What are the amendments bought by the Bill to The Forest (Conservation) Amendment Bill, 2023?

  • Broadening the scope of the Act: The Bill suggests adding a Preamble to the Act to increase its breadth and represent the potential of its provisions. The Preamble, which is the first section of the Act, outlines the goals and intentions of the Act.
  • Renaming the Act: The Act shall now go by the name “Van (Sanrakshan Evam Samvardhan) Adhiniyam, 1980.” The Act’s emphasis on the preservation and development of forests is intended to be highlighted by the renaming.
  • Applicability clarification: To clear up any confusion, the Bill aims to specify where the Act is applicable in different types of lands. The following types of lands are covered under the Act:
    1. Forest land is any area that has been formally declared as a forest.
    2. Revenue forest land: Land that is listed in official documents as a forest. 
    3. Lands like forests: Based on their definition in the dictionary, these are places that resemble forests.
  • Exemptions: The Bill suggests a few exceptions to the Act’s regulations for particular initiatives and activities. The exceptions consist of:
    1.  Projects that are within 100 km of international boundaries, the Line of Actual Control (LAC), and the Line of Control (LoC) will not be subject to this requirement. 
    2. Forest land for connectivity: Forest land up to 0.10 hectares in size can be used to connect homes and businesses along roads and railways. 
    3. Infrastructure for security-related projects is permitted to be built on up to 10 hectares of forest property. 
    4. Areas impacted by left-wing extremism (LWE): Public utility projects are permitted on up to 5 hectares of forest land in LWE-affected areas.

What are the other activities incorporated in the bill?

The Bill incorporates new initiatives for the preservation of forests as forestry activities. These actions are currently regarded as a component of forest preservation and development initiatives. These additional activities have been added: 

  • Building the infrastructure that frontline forest staff will need to manage and safeguard forests is item number one.
  • Ecotourism: Planned and authorised tourist activities that support the conservation of wildlife and the management of forests. 
  • Creating zoos and safari facilities outside of protected areas is permitted with the Central Zoo Authority’s permission.

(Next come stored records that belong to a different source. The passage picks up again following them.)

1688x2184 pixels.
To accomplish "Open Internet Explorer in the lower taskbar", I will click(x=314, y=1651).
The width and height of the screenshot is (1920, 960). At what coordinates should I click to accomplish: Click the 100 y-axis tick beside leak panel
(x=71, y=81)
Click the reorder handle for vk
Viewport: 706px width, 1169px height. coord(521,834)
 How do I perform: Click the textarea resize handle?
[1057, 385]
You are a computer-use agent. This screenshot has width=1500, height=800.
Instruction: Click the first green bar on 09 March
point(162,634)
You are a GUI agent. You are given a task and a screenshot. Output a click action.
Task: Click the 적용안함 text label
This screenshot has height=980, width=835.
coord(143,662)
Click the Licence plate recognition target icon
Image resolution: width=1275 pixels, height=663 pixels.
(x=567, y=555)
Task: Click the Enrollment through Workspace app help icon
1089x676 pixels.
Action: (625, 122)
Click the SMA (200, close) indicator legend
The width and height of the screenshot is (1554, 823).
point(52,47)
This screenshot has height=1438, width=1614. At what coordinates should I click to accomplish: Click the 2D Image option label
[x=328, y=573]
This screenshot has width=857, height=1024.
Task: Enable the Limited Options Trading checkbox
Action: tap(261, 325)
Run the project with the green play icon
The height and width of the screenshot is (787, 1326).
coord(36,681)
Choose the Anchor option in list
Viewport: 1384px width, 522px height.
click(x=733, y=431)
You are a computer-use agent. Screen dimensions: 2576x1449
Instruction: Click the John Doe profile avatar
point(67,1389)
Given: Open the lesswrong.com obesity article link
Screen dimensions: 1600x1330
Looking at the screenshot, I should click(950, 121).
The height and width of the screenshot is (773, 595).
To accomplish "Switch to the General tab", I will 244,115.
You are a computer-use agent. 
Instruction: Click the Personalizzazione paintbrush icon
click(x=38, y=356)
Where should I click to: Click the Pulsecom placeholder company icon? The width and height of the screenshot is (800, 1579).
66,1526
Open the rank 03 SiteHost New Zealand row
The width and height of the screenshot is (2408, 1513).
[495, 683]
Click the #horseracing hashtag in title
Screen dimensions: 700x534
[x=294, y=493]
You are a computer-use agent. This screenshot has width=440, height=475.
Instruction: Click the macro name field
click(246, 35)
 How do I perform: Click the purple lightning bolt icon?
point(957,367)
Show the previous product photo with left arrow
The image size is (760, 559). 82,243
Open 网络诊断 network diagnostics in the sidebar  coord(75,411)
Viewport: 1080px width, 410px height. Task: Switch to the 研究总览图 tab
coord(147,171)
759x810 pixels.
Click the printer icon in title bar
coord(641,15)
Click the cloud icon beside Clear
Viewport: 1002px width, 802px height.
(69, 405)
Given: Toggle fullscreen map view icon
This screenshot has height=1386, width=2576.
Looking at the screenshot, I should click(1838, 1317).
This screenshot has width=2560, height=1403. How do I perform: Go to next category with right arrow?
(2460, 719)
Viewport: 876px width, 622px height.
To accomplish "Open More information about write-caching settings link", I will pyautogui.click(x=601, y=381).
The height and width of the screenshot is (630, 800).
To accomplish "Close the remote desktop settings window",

The proposed changes are meant to address the difficulties and ambiguities that have arisen since the Forest (Conservation) Act of 1980 was passed. The amendments aim to strengthen forest conservation efforts while also facilitating important development projects and livelihood opportunities for local communities. These include granting exemptions for specific projects, encouraging afforestation on non-forest lands, and broadening the scope of forestry activities.